Nxled Chameleons
- Short name: Nxled
- Nickname: Chameleons
- Founded: 2023
- History: Nxled Chameleons 2023–present
- Owner: Akari Lighting & Technology Corporation
- Head coach: Ettore Guidetti
- Captain: Brooke Van Sickle
- League: Premier Volleyball League
- 2026 Invitational: Runner-up

= Nxled Chameleons =

Professional women's volleyball team

The Nxled Chameleons (stylized as NXLED) is a Philippine women's professional volleyball team playing owned by Akari Lighting & Technology Corporation. The team competes in the Premier Volleyball League (PVL), and were established in 2023 as the sister team to the Akari Chargers.

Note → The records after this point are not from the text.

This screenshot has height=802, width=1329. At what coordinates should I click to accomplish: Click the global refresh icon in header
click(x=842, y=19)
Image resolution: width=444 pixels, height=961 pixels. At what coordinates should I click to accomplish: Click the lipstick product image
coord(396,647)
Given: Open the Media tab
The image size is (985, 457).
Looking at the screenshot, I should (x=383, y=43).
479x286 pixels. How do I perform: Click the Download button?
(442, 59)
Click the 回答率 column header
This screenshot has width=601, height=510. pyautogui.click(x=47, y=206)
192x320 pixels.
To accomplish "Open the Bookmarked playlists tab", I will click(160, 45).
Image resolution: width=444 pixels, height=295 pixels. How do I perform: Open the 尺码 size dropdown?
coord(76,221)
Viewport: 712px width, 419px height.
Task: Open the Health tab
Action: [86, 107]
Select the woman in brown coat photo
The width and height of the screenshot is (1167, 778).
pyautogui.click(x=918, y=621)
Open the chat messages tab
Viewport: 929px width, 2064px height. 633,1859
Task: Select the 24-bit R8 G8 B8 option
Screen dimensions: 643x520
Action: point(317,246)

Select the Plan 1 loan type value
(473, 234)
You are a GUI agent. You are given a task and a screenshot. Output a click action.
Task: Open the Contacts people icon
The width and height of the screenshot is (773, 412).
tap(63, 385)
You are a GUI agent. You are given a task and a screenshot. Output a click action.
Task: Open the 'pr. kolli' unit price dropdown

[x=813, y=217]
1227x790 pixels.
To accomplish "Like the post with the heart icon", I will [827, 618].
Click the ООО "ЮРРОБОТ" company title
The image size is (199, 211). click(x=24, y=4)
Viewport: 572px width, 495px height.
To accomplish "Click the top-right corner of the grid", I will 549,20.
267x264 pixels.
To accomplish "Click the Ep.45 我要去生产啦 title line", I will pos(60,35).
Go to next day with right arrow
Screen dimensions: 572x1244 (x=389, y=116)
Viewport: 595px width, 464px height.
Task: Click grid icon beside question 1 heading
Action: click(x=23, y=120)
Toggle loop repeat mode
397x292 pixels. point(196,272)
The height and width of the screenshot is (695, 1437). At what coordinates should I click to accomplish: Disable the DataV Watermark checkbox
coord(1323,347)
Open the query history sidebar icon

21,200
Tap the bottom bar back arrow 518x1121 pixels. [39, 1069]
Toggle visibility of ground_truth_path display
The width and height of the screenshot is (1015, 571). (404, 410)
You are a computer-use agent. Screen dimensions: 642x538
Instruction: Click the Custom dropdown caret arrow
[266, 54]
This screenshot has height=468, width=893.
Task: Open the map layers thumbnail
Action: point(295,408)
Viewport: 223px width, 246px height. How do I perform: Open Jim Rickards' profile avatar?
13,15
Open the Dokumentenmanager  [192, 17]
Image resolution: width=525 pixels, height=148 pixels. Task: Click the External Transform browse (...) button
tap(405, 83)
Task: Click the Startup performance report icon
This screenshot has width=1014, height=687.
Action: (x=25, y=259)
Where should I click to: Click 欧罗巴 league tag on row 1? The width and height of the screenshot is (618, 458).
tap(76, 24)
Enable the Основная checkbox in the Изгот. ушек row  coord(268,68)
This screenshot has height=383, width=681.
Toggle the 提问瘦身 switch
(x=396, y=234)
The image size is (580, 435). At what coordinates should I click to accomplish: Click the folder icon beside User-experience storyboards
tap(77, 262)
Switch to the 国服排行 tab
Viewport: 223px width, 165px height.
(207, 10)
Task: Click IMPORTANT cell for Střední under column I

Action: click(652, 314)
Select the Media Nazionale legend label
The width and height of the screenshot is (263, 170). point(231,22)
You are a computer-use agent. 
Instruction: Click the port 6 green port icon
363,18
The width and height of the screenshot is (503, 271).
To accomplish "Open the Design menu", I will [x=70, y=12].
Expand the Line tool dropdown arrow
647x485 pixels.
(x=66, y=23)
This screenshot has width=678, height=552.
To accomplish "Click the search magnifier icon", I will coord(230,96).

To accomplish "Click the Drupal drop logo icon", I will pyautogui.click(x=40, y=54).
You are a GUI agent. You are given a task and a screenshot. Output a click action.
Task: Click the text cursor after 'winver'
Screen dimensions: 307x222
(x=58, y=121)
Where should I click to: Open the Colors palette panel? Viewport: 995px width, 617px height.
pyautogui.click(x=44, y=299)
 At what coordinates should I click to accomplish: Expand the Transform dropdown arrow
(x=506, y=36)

The team debuted in the 2023 Second All-Filipino Conference. During their first few seasons, the team struggled to produce good results, only advancing out of prelims once. In 2026, Nxled saw a major shift when the team signed a majority of the disbanded Petro Gazz Angels roster, including Brooke Van Sickle, MJ Phillips, and Myla Pablo.

==History==

===2023–2025: Early struggles===
The Nxled Chameleons was formed in 2023 as the second team of lighting firm Akari Lighting & Technology Corporation in the Premier Volleyball League; the first being the Akari Chargers. They were formed ahead the second All-Filipino Conference of the 2023 season. They appointed Takayuki Minowa, Jaja Santiago's husband as their inaugural head coach.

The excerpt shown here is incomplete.